→ **Exercise requirements**:
Reproduce each line of the records below word for word, from the first record to the last.
::: Data shown :::
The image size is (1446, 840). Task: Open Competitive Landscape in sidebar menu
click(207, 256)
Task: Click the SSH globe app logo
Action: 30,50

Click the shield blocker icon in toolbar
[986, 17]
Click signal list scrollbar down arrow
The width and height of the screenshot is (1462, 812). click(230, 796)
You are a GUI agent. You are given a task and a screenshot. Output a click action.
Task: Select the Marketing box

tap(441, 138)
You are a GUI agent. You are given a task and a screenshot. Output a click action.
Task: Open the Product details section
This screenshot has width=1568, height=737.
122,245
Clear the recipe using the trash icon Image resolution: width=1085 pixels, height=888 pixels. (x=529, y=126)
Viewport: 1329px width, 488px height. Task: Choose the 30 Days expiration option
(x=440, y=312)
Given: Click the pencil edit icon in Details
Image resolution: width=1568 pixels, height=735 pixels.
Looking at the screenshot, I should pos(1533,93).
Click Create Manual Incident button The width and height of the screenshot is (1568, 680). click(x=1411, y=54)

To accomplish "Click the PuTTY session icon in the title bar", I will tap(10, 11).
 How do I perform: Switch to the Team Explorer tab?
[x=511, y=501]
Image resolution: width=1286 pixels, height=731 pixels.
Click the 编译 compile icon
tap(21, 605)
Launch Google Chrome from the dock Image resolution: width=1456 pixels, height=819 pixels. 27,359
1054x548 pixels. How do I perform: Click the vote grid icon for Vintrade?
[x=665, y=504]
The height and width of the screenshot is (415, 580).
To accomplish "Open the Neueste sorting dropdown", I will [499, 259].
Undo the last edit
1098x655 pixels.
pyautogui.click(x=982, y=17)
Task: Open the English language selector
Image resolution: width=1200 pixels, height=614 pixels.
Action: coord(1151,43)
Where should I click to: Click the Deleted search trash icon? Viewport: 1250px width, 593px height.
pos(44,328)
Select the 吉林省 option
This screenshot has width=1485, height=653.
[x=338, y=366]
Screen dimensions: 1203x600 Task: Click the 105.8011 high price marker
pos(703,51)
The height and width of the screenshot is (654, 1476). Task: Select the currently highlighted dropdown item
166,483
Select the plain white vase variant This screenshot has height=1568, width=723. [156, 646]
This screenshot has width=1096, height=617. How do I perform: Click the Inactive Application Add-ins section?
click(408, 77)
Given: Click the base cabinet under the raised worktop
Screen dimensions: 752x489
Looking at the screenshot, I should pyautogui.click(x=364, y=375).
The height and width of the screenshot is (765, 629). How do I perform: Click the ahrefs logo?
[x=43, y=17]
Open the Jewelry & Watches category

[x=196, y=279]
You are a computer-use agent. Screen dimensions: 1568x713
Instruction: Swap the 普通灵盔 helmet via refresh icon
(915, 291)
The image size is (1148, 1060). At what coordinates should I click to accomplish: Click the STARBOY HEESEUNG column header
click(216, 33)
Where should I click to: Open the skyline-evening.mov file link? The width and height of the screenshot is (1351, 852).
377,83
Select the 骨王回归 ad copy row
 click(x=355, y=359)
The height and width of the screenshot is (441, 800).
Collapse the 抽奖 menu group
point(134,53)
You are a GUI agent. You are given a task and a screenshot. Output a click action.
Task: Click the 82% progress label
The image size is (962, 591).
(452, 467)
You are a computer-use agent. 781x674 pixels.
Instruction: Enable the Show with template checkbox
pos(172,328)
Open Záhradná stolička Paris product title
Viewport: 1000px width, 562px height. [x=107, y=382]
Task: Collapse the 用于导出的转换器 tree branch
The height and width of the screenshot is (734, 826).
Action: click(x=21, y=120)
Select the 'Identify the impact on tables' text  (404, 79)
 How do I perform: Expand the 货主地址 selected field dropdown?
:::
→ **Finished answer**:
The image size is (1446, 840). Task: Open Competitive Landscape in sidebar menu
click(207, 256)
Task: Click the SSH globe app logo
Action: 30,50

Click the shield blocker icon in toolbar
[986, 17]
Click signal list scrollbar down arrow
The width and height of the screenshot is (1462, 812). click(230, 796)
You are a GUI agent. You are given a task and a screenshot. Output a click action.
Task: Select the Marketing box

tap(441, 138)
You are a GUI agent. You are given a task and a screenshot. Output a click action.
Task: Open the Product details section
This screenshot has width=1568, height=737.
122,245
Clear the recipe using the trash icon Image resolution: width=1085 pixels, height=888 pixels. (x=529, y=126)
Viewport: 1329px width, 488px height. Task: Choose the 30 Days expiration option
(x=440, y=312)
Given: Click the pencil edit icon in Details
Image resolution: width=1568 pixels, height=735 pixels.
Looking at the screenshot, I should pos(1533,93).
Click Create Manual Incident button The width and height of the screenshot is (1568, 680). click(x=1411, y=54)

To accomplish "Click the PuTTY session icon in the title bar", I will tap(10, 11).
 How do I perform: Switch to the Team Explorer tab?
[x=511, y=501]
Image resolution: width=1286 pixels, height=731 pixels.
Click the 编译 compile icon
tap(21, 605)
Launch Google Chrome from the dock Image resolution: width=1456 pixels, height=819 pixels. 27,359
1054x548 pixels. How do I perform: Click the vote grid icon for Vintrade?
[x=665, y=504]
The height and width of the screenshot is (415, 580).
To accomplish "Open the Neueste sorting dropdown", I will [499, 259].
Undo the last edit
1098x655 pixels.
pyautogui.click(x=982, y=17)
Task: Open the English language selector
Image resolution: width=1200 pixels, height=614 pixels.
Action: coord(1151,43)
Where should I click to: Click the Deleted search trash icon? Viewport: 1250px width, 593px height.
pos(44,328)
Select the 吉林省 option
This screenshot has width=1485, height=653.
[x=338, y=366]
Screen dimensions: 1203x600 Task: Click the 105.8011 high price marker
pos(703,51)
The height and width of the screenshot is (654, 1476). Task: Select the currently highlighted dropdown item
166,483
Select the plain white vase variant This screenshot has height=1568, width=723. [156, 646]
This screenshot has width=1096, height=617. How do I perform: Click the Inactive Application Add-ins section?
click(408, 77)
Given: Click the base cabinet under the raised worktop
Screen dimensions: 752x489
Looking at the screenshot, I should pyautogui.click(x=364, y=375).
The height and width of the screenshot is (765, 629). How do I perform: Click the ahrefs logo?
[x=43, y=17]
Open the Jewelry & Watches category

[x=196, y=279]
You are a computer-use agent. Screen dimensions: 1568x713
Instruction: Swap the 普通灵盔 helmet via refresh icon
(915, 291)
The image size is (1148, 1060). At what coordinates should I click to accomplish: Click the STARBOY HEESEUNG column header
click(216, 33)
Where should I click to: Open the skyline-evening.mov file link? The width and height of the screenshot is (1351, 852).
377,83
Select the 骨王回归 ad copy row
 click(x=355, y=359)
The height and width of the screenshot is (441, 800).
Collapse the 抽奖 menu group
point(134,53)
You are a GUI agent. You are given a task and a screenshot. Output a click action.
Task: Click the 82% progress label
The image size is (962, 591).
(452, 467)
You are a computer-use agent. 781x674 pixels.
Instruction: Enable the Show with template checkbox
pos(172,328)
Open Záhradná stolička Paris product title
Viewport: 1000px width, 562px height. [x=107, y=382]
Task: Collapse the 用于导出的转换器 tree branch
The height and width of the screenshot is (734, 826).
Action: click(x=21, y=120)
Select the 'Identify the impact on tables' text  (404, 79)
 How do I perform: Expand the 货主地址 selected field dropdown?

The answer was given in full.